**Brief:**
Scan the records for the string "will"; copy each line where it occurs.

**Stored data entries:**
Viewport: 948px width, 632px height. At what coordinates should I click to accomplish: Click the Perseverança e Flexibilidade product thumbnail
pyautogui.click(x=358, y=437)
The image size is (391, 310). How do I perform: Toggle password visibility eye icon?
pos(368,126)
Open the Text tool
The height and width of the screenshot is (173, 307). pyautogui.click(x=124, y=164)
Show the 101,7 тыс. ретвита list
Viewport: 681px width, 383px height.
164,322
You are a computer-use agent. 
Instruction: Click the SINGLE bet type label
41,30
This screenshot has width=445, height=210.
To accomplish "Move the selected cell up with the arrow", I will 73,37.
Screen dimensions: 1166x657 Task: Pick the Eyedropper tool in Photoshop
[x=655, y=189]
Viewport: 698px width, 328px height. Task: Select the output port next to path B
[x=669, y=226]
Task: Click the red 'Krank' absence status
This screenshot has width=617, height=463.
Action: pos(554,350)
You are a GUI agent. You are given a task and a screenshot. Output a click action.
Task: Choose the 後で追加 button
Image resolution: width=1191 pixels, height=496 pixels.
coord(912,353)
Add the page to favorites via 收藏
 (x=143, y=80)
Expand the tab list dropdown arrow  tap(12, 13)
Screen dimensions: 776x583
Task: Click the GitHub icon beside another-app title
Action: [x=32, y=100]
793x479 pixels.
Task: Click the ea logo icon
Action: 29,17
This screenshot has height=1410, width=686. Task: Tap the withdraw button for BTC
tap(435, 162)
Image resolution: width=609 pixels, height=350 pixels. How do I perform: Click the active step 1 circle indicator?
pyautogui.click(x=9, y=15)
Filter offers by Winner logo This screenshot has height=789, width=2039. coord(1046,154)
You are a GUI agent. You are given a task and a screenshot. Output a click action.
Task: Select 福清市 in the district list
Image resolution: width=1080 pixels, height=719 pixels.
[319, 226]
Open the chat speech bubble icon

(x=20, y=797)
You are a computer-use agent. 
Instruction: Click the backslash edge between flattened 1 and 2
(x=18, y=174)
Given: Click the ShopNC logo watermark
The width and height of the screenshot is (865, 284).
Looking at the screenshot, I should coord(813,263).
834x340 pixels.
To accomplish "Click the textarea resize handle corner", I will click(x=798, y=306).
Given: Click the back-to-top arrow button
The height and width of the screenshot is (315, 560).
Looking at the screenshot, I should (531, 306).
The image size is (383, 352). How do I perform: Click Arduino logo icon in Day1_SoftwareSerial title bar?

**Solution to the problem:**
To accomplish "Move the selected cell up with the arrow", I will 73,37.
To accomplish "Click the textarea resize handle corner", I will click(x=798, y=306).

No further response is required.